YOUR GOAL
Turn every line of the items below into a JSON list of strings, one string per line, and skip blank lines. Leave the pictures out of the output.

ROWS
>> begin

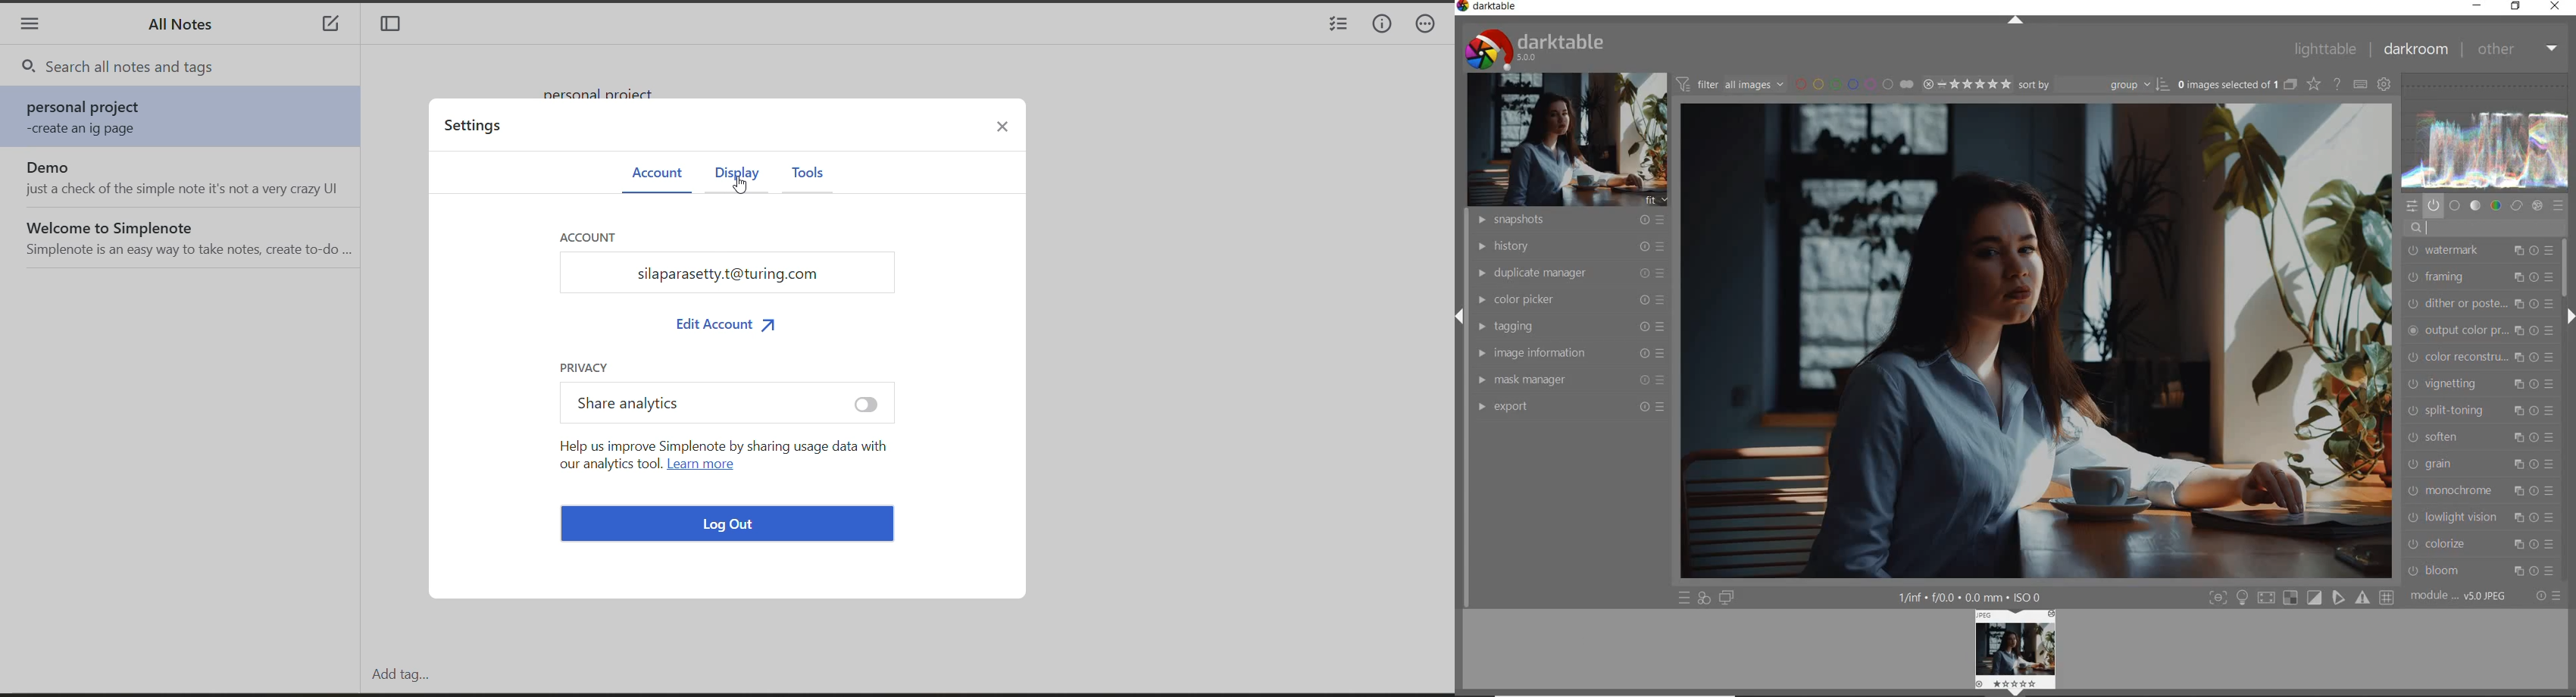  What do you see at coordinates (2427, 228) in the screenshot?
I see `editor` at bounding box center [2427, 228].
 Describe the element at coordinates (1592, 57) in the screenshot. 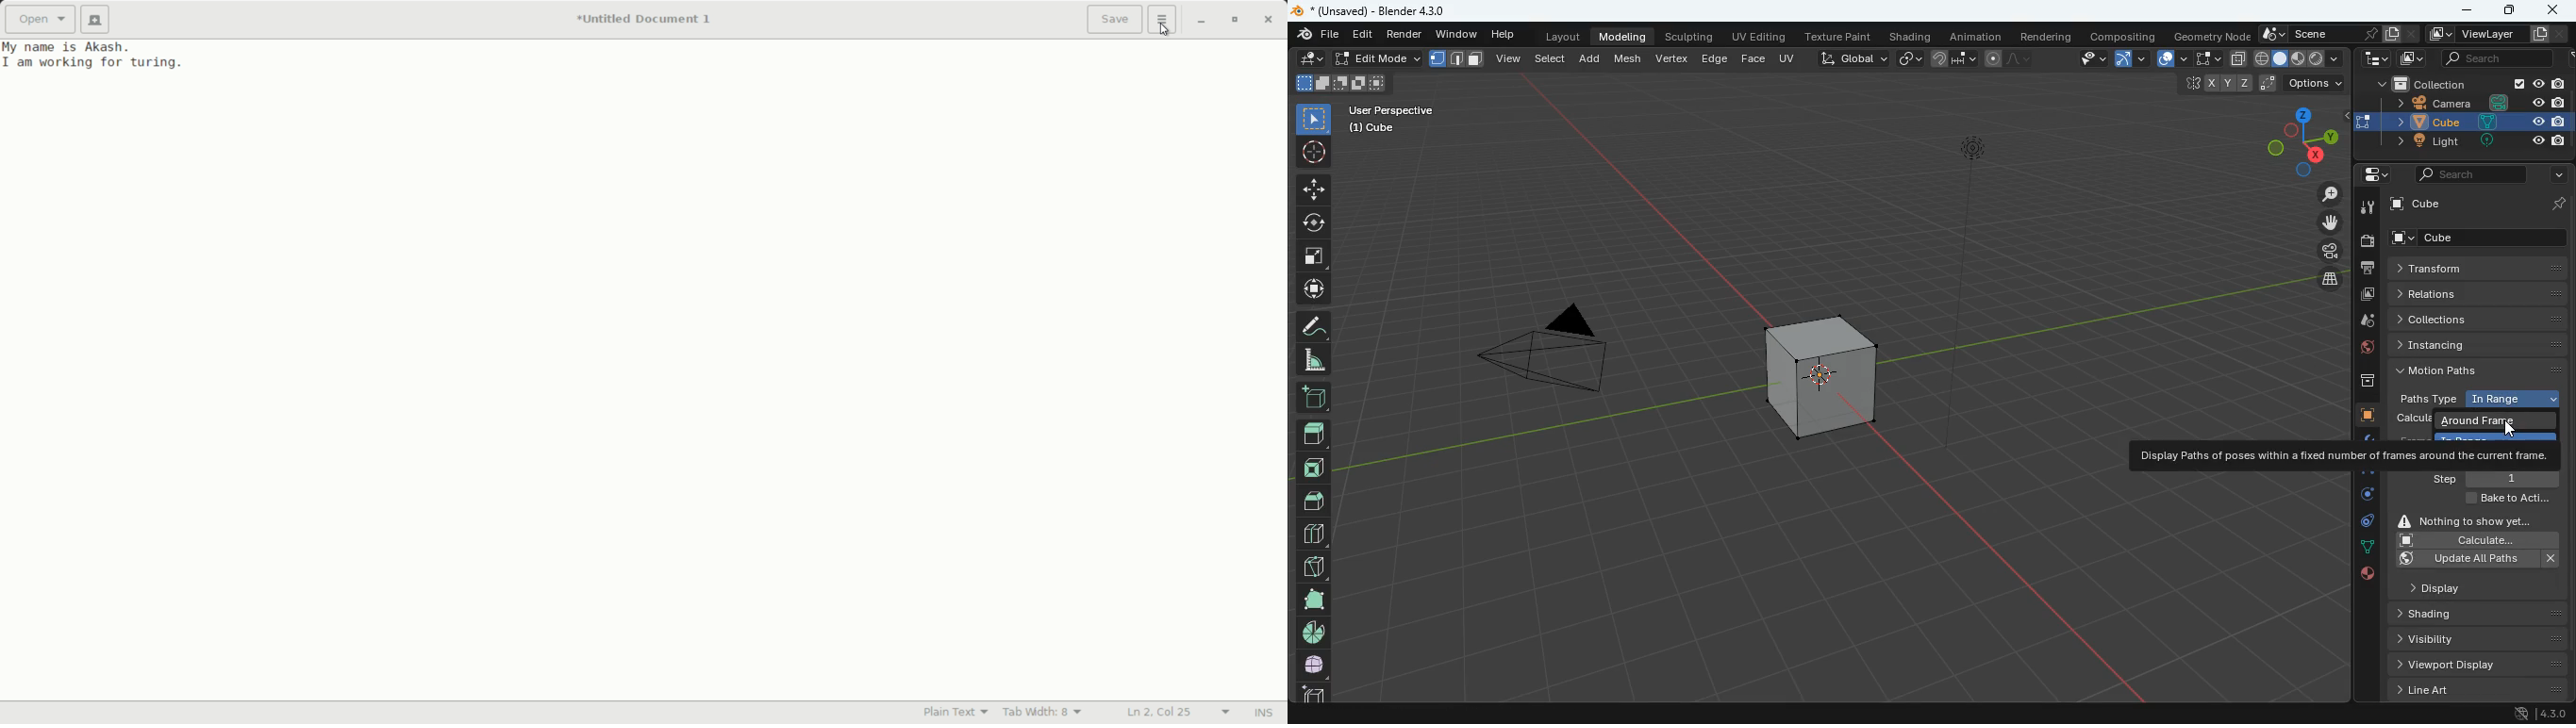

I see `add` at that location.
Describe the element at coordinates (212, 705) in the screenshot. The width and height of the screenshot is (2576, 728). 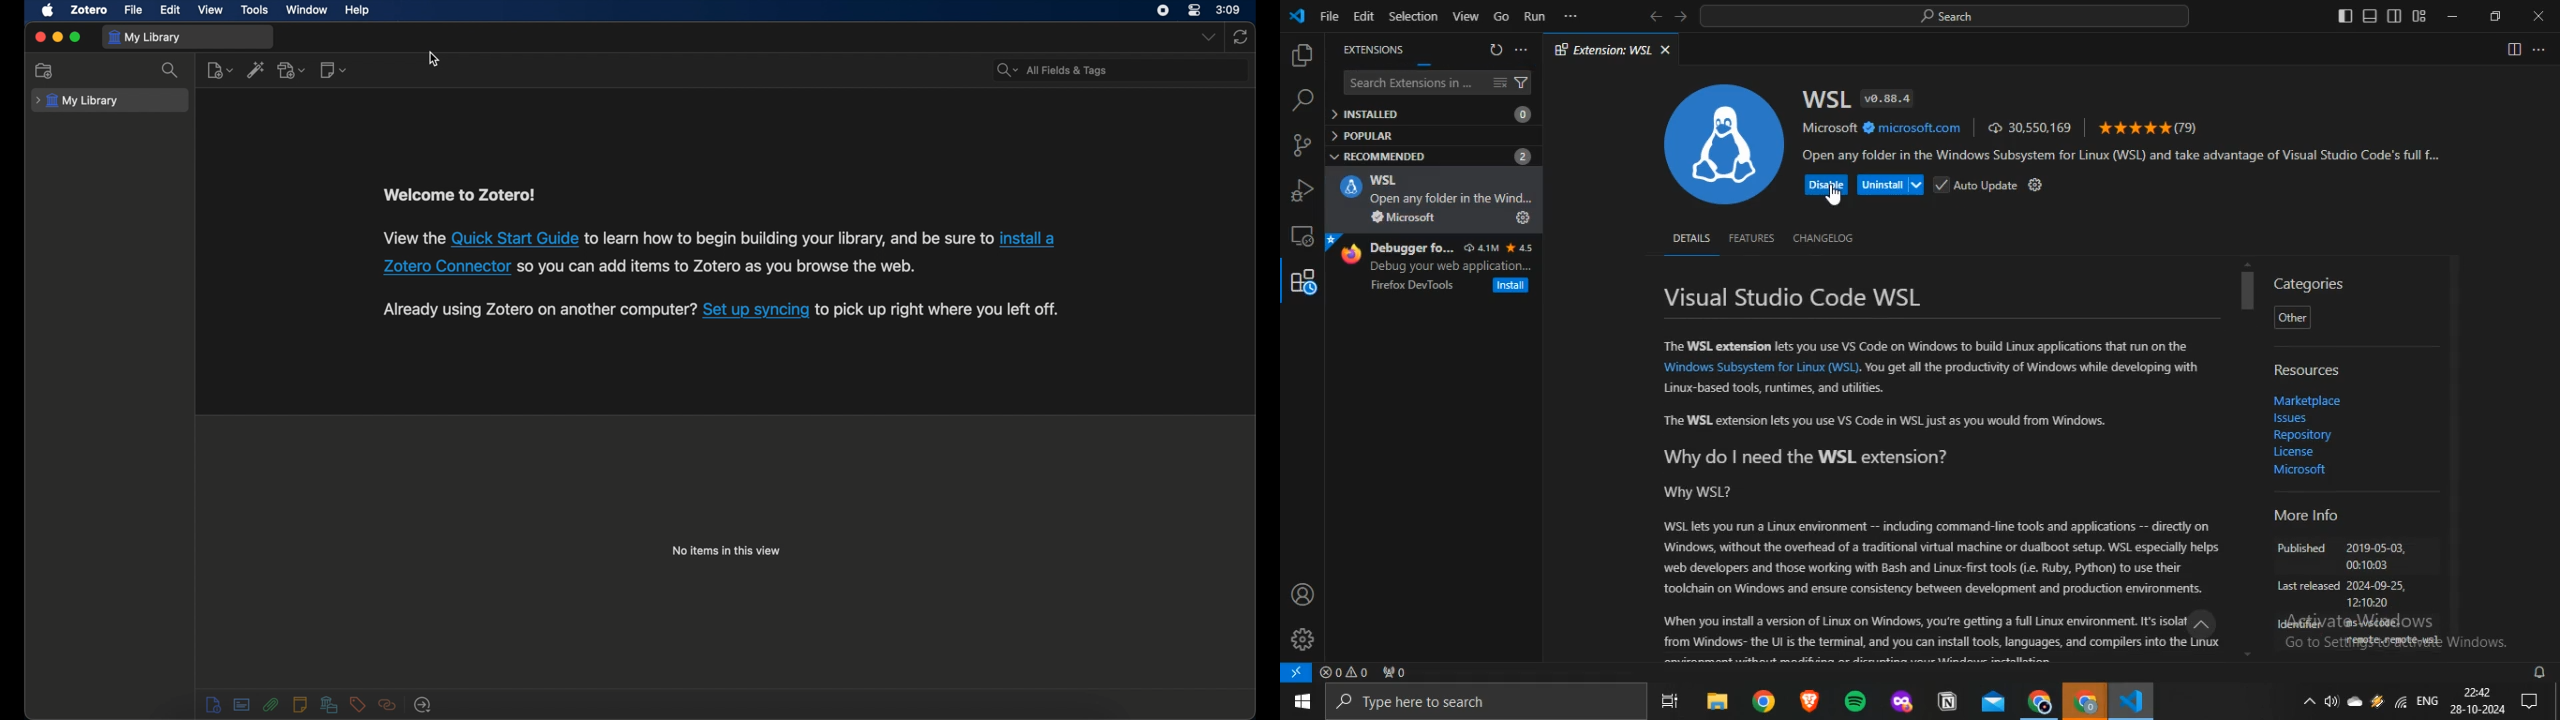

>> end

FINAL ANSWER
[
  "  What do you see at coordinates (2427, 228) in the screenshot?",
  "I see `editor` at bounding box center [2427, 228].",
  " Describe the element at coordinates (1592, 57) in the screenshot. ",
  "I see `add` at that location.",
  "Describe the element at coordinates (212, 705) in the screenshot. The width and height of the screenshot is (2576, 728). "
]